### WORK INSTRUCTION
In the data below, count how many lines contain "computer" and give that number by itself.

+ + +

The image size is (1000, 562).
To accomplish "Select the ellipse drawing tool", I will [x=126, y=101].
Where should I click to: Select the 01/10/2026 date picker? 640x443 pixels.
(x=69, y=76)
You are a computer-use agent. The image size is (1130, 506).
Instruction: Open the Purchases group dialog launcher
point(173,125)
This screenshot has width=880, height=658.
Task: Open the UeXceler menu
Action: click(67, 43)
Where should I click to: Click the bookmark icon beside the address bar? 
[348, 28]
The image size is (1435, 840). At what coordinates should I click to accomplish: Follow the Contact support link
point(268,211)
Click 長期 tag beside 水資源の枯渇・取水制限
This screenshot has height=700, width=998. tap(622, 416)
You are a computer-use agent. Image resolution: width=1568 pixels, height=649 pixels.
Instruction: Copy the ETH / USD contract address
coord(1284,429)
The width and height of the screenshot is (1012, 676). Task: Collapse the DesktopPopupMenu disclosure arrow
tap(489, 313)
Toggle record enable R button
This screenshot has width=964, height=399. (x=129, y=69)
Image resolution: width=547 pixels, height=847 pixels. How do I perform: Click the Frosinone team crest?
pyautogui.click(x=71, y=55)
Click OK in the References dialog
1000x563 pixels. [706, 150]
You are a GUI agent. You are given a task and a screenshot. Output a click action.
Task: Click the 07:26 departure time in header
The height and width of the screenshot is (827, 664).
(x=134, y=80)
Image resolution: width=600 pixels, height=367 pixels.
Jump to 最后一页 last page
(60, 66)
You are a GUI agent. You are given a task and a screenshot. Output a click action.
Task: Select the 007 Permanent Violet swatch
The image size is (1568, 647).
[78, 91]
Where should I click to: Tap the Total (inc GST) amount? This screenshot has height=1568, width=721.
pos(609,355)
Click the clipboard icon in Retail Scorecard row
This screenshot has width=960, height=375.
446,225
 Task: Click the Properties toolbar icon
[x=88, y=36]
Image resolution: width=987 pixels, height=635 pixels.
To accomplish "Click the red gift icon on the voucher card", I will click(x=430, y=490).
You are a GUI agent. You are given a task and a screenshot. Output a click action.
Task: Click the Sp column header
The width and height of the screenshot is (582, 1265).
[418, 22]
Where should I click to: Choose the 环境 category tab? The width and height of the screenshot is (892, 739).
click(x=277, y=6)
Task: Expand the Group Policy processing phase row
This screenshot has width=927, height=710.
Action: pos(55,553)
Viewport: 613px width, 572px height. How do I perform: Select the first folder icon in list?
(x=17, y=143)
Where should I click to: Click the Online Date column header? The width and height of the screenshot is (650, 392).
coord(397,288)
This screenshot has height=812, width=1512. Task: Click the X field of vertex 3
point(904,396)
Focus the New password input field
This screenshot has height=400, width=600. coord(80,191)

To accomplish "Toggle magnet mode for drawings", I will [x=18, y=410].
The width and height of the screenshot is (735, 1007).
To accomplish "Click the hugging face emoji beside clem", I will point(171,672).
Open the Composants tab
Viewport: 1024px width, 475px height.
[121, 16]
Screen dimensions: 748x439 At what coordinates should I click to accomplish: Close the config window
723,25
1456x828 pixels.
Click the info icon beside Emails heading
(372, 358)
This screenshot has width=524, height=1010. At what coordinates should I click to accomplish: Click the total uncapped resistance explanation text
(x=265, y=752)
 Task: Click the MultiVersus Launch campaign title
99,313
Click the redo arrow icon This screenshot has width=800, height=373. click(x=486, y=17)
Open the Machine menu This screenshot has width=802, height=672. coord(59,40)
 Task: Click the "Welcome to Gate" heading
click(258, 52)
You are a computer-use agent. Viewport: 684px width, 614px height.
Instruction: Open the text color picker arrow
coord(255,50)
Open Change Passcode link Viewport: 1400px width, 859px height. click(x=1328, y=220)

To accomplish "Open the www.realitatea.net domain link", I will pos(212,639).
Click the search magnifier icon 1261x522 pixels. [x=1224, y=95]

+ + +

### TASK RESPONSE
3